Having an exit strategy in any event was important, and that’s what succession planning involved, he said.
“It might be a big, personal thing.
“It’s just a matter of going through steps and working with the right people.”
Geordie McCallum, from Wairarapa Property Consultants [WPC], spoke at the seminar and agreed that farm succession planning was a very personal thing.
It could also be quite complicated.
“It brings a number of processes into one,” he said.
“You have transition of labour on the farm as the retiring generation step themselves out of operating as the next generation learn the skills and work their way up.
“You’ve got retirement which is a challenging process for people making the move from working life.”
It was a careful balancing act between often contrary needs, he said.
“When you’re dealing with farms, you’re dealing with a big chunk of capital which comes with a big set of expectations.
“The farm has still got to be viable while making provision for the retiring couple. You’ve also got to make sure there’s something in it for all the other members of the family who aren’t farming.”
Deciding how to do this came with no simple or easy answers, he said.
It required everyone involved sitting around the table and understanding not just what the plan is, but why and how we’ve got to that place.
“A good farm business transition and succession plan transfers the management and sometimes the ownership of a business from one generation to the next, while maintaining family relationships and enhancing business performance.”
McCallum said to start with trusted advisors, like farmers’ regular farm consultants, accountants or bankers.
Succession planning was also important for younger generations of farmers, as pathways to farm ownership are difficult, he said.

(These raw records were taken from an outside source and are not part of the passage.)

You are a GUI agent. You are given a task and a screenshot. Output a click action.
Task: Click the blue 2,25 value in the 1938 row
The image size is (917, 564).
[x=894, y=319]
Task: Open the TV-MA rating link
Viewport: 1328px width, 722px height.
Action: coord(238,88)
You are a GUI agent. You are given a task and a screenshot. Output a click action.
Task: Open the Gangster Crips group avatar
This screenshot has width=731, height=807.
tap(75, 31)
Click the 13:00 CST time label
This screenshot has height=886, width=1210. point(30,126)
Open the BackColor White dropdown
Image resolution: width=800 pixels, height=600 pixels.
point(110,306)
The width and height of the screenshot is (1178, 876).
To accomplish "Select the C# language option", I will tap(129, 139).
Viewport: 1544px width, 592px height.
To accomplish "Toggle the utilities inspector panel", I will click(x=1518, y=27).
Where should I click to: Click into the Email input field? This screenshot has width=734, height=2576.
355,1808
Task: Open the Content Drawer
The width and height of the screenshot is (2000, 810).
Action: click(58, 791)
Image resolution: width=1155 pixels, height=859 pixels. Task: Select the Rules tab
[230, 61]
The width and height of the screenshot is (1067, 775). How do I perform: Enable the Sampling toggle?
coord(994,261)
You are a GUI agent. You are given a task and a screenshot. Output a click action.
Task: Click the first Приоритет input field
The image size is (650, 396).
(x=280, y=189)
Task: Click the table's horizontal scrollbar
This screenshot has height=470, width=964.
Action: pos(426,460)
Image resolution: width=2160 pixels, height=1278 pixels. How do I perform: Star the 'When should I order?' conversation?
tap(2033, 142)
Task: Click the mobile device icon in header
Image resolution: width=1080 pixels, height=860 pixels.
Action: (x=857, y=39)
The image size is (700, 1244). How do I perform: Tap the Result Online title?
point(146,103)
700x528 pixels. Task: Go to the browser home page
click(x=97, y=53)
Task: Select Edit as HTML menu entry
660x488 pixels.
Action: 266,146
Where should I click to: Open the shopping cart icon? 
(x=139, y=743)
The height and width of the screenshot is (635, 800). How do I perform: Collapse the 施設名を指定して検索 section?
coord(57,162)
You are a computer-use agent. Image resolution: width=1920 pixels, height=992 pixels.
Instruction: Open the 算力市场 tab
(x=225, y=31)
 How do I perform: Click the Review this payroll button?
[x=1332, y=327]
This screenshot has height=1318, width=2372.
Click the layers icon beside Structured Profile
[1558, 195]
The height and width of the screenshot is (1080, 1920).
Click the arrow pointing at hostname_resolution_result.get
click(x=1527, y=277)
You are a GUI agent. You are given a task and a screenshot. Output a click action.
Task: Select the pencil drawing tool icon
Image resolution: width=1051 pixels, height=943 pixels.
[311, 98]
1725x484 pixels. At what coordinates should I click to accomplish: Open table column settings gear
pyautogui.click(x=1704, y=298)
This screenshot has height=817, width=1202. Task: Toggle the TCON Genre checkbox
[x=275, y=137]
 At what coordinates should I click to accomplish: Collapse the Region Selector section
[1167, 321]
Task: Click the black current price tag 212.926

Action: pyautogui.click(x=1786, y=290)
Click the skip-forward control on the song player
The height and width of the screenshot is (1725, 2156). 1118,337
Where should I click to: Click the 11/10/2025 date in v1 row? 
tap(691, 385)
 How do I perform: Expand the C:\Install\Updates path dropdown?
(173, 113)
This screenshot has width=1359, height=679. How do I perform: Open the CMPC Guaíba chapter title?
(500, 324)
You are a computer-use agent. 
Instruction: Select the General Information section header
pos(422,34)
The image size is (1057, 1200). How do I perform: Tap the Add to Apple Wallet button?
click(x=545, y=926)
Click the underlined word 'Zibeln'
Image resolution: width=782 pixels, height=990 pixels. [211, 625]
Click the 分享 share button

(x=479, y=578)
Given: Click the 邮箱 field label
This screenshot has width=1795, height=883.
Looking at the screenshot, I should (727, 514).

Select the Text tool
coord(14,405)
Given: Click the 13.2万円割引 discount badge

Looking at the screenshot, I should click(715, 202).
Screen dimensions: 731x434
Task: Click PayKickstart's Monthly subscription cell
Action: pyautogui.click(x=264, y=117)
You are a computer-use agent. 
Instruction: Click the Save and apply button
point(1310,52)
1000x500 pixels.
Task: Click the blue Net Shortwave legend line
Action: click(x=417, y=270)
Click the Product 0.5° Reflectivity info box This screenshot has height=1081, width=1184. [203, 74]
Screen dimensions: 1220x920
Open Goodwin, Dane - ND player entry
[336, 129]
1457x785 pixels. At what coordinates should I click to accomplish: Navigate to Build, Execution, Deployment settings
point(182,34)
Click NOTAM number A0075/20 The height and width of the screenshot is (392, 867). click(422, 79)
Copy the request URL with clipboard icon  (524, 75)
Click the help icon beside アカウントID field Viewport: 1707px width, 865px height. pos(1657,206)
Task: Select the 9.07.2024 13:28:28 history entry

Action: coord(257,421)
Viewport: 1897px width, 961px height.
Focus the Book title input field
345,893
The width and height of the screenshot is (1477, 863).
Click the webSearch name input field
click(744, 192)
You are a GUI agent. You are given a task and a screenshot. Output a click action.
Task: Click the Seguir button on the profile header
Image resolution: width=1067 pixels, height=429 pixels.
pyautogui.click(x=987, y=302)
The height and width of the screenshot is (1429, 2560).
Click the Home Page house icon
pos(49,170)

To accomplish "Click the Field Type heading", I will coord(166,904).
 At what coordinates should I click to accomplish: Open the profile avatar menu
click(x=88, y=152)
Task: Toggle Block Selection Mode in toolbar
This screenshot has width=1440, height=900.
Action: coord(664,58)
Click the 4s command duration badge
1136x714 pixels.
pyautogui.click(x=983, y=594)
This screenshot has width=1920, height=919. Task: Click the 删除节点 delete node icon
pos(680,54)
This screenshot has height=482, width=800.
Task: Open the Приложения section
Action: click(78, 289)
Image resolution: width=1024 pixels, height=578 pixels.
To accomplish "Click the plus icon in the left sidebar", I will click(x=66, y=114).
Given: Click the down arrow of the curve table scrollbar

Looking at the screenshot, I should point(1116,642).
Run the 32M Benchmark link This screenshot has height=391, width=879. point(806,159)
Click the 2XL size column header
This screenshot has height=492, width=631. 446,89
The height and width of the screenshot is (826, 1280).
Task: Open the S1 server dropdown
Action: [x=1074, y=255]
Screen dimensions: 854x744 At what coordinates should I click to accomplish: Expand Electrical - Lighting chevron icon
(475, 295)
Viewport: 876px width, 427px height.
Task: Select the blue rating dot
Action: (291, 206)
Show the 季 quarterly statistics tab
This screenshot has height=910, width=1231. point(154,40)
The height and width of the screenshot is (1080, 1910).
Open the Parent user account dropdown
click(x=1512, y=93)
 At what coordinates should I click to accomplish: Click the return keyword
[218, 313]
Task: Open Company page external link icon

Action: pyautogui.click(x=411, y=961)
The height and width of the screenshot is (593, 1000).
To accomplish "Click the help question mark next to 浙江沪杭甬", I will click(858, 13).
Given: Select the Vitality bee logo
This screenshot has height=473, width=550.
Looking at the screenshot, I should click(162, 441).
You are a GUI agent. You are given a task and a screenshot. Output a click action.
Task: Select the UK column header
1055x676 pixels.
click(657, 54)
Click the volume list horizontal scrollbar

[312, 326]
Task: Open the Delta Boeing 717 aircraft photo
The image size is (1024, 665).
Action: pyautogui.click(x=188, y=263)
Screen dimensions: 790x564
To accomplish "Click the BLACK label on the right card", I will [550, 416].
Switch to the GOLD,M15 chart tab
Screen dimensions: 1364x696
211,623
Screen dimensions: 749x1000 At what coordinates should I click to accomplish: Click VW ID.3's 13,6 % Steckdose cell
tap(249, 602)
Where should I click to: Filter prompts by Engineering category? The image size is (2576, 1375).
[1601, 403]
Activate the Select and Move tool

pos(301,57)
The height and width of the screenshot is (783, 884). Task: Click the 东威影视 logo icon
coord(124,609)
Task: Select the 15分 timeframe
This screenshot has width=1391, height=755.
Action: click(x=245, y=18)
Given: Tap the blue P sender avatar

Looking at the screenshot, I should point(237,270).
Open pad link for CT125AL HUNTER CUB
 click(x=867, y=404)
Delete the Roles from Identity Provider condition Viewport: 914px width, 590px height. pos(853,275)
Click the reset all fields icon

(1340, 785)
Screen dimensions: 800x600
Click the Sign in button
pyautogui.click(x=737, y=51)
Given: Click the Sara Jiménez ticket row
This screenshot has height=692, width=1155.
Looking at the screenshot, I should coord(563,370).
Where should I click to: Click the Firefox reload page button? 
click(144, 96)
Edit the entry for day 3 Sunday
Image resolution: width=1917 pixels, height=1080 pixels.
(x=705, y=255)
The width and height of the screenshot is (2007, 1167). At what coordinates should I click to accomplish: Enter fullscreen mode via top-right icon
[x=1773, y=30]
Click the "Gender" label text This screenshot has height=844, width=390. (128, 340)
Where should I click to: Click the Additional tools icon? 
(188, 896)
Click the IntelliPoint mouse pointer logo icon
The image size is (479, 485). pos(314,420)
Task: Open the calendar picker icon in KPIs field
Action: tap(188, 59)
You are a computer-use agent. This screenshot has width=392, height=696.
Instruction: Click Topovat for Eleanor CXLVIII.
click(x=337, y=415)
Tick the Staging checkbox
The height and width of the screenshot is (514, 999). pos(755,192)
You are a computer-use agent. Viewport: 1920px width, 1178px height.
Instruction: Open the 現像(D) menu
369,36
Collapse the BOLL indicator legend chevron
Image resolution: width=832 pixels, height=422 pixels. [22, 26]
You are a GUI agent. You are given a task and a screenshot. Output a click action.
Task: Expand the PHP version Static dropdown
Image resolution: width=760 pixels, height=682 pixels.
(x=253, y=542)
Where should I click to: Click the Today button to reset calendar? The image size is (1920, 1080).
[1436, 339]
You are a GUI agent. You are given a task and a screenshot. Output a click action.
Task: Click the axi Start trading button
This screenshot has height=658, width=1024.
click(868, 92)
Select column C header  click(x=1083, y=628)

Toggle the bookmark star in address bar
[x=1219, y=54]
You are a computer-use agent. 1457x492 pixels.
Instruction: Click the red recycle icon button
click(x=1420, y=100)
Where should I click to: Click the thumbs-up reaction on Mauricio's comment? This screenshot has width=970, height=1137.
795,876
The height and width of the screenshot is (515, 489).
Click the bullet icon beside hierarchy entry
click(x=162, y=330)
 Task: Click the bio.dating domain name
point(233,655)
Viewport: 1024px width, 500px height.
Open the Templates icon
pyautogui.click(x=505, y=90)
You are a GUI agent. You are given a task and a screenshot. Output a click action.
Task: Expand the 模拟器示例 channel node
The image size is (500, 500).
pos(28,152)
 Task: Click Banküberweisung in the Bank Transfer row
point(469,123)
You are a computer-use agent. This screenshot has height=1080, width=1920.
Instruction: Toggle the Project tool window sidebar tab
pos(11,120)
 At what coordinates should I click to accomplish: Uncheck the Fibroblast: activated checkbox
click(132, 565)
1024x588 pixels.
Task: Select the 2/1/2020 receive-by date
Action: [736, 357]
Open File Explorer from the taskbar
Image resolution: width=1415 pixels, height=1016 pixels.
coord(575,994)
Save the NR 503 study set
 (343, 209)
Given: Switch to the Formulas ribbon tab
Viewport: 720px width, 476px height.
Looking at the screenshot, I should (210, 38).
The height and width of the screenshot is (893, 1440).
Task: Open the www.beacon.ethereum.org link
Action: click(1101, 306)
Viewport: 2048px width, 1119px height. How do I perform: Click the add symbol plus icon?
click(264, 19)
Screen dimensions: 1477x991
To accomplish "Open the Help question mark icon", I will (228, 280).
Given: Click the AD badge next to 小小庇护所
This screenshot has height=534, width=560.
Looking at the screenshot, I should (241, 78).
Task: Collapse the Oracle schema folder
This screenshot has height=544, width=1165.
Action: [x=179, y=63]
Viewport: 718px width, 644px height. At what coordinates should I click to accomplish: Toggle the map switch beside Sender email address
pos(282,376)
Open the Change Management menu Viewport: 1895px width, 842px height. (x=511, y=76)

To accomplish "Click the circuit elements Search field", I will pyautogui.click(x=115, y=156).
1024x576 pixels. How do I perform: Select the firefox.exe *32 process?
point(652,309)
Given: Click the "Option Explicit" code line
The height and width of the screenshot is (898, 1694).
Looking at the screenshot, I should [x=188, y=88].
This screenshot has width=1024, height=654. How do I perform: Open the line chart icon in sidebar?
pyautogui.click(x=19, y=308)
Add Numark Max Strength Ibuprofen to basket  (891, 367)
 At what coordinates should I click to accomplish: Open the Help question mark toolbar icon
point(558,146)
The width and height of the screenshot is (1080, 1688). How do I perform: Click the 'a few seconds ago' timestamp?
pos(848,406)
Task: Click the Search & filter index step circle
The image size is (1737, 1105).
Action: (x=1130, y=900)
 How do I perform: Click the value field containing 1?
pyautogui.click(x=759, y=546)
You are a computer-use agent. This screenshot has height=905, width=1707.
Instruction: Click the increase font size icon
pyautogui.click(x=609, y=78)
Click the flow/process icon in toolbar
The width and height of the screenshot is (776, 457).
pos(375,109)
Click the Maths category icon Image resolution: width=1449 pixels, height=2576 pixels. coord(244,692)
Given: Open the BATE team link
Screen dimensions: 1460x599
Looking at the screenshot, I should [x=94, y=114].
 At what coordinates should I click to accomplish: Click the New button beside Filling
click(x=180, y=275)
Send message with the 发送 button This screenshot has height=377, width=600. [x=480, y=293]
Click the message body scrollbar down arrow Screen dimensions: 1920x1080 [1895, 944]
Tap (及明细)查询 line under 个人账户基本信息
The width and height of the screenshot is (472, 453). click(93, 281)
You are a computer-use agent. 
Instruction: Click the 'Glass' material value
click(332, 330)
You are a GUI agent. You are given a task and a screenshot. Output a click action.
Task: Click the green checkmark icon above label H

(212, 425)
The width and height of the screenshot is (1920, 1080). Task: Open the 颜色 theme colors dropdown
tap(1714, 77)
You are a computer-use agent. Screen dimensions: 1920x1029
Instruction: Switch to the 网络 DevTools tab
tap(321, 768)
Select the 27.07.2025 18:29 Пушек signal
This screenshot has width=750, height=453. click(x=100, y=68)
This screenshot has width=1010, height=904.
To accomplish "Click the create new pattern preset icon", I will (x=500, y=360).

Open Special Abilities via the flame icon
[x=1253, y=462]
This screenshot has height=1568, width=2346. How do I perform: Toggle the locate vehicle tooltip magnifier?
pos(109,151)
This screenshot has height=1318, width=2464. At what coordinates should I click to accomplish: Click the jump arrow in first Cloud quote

“There are opportunities and some that are better today than in the past. It has always been a challenge to get into farming and stay in farming.
“Once upon a time with sheep and beef, you might have shorn your way or leased your way into a farm. There are not as many lease opportunities.
“The amount of capital required to buy a farm are also much more than the average person can earn.”
Equity partnerships provided a steppingstone which bridged these needs, he said.
“There was a need for people to find their way into ownership and on the other side there was a need for people to manage their farms without direct involvement.”
The seminar also focused on wellbeing as farms and their owners transitioned.
It was important for farmers to find interest outside of the farm and look at their own wellbeing, Murray said.
Sarah Donaldson from the East Coast Rural Support Trust said open communication was also important.
“Keep communication going clear and strong right through the process.”
She said it was good to pace the process and break it down into stages, so everyone had a clear idea of what was happening.
Matt Hood, senior rural manager at Rabobank Masterton, said succession planning required long-term thinking.
Having a plan for the end game was important too, he said.
“When the parents retire from active farming, they need somewhere to live, something to live on, and something to live for.”